We had to make a design decision about the “default” state of the workflows: should the workflows reflect production-ready (high-RAM) settings, or reflect test-ready (low RAM) settings? We chose to have the default to be real-world, production-ready settings, because we want to minimize the edits required (and therefore possibility of introducing errors!) for running on real data.
What this all means is that if we want to run tests, we need use the run_test.sh
script in each workflows directory to make adjustments. This script runs a
preprocessor, ci/preprocessor.py
, which looks for specially-formatted
comments in the workflows. It swaps out production settings for test settings,
and writes the results to a new Snakefile.test
file that
is then run. In production, especially when running on a cluster, there’s no
need to do this.
See the docstring in the ci/preprocessor.py
for details on how this works.
The run_test.sh
simply passes all arguments on to Snakemake. Take a look at
the script to see what it’s doing, and see the examples below for usage.
Run the RNA-seq workflow with example data¶
With the lcdb-wf environment activated, change to the RNA-seq workflows directory:
cd workflows/rnaseq
First, run in dry-run mode which will print out the jobs to be run. The arguments will be described later, this is just to get things running:
./run_test.sh -n --use-conda
If all goes well, you will get lots of output ending with a summary of the
number of jobs that will be run. Then, use the same command but remove the
-n
, and optionally include the -j
argument to specify the number of
cores to use, for example -j 8
if you have 8 cores on your machine (this
example just uses 2 cores):
./run_test.sh -j 2 --use-conda
This will take ~15 minutes to run.
Then activate the R environment (this assumes you’re still in the
workflows/rnaseq
subdirectory):
conda activate env-r # or source activate env-r
and run:
./run_downstream_test.sh
After the workflow runs, here are some useful points of interest in the output:
data/rnaseq_samples/*
: sample-specific output. For example, individual BAMs and bigWig files can be found here
data/aggregation/multiqc.html
: MultiQC report.
downstream/rnaseq.html
: Differential expression results generated from running thedownstream/rnaseq.Rmd
RMarkdown file.
See RNA-seq workflow and Configuration for more details.
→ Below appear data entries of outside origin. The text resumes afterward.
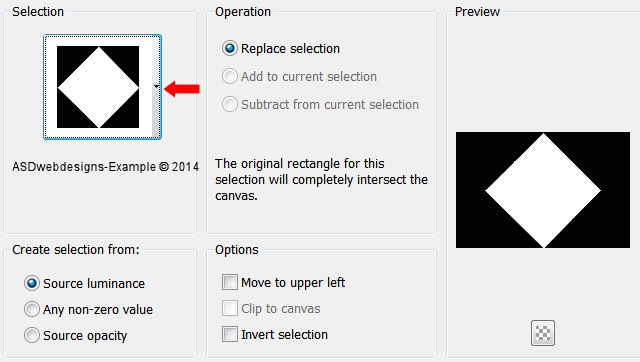The image size is (640, 362).
Task: Click the ASDwebdesigns-Example selection name
Action: click(105, 167)
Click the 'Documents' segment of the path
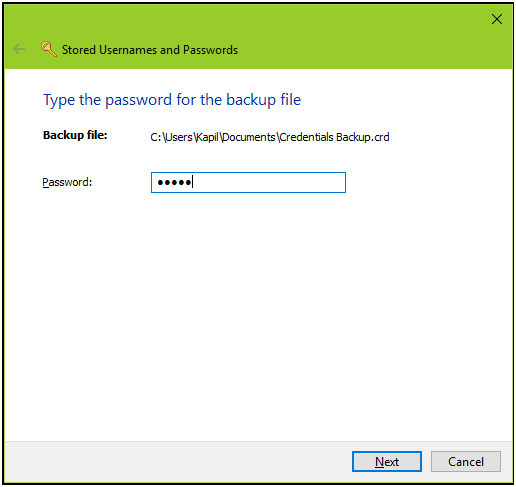 click(249, 137)
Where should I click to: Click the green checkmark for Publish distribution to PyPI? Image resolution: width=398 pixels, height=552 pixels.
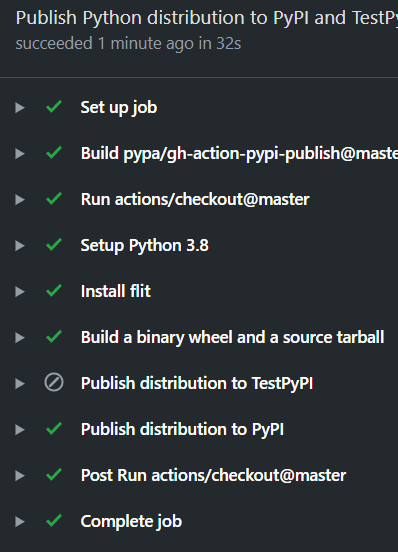(x=54, y=429)
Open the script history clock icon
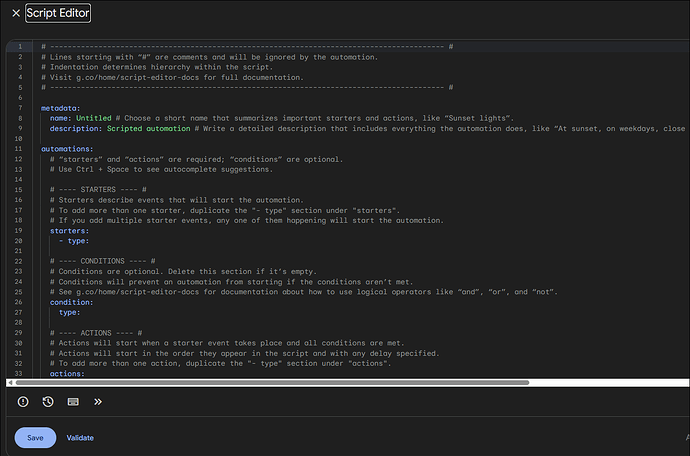This screenshot has width=690, height=456. (x=48, y=402)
Run the ChIP-seq workflow with example data¶
To run the ChIP-Seq workflow, follow the same steps as above but
with the workflow directory updated to workflows/chipseq
.
The most notable difference here is that the downstream analysis
in R (e.g. the rmarkdown::render
step) is not run.
Points of interest after running the ChIP-seq workflow:
data/chipseq_samples/*
: sample-specific output. Individual BAM files for a sample can be found here.
data/chipseq_merged/*
: technical replicates merged and re-deduped, or if only one tech rep, symlinked to the BAM in the samples directory
data/chipseq_peaks/*
: peak-caller output, including BED files of called peaks and bedGraph files of signal as output by each algorithm
data/chipseq_aggregation/multiqc.html
: MultiQC report
See ChIP-seq workflow for more details.
Exhaustive tests¶
The file .circleci/config.yml
configures all of the tests that are run on
CircleCI. There’s a lot of configuration happening there, but look for the
entries that have ./run_test.sh
in them to see the commands that are run.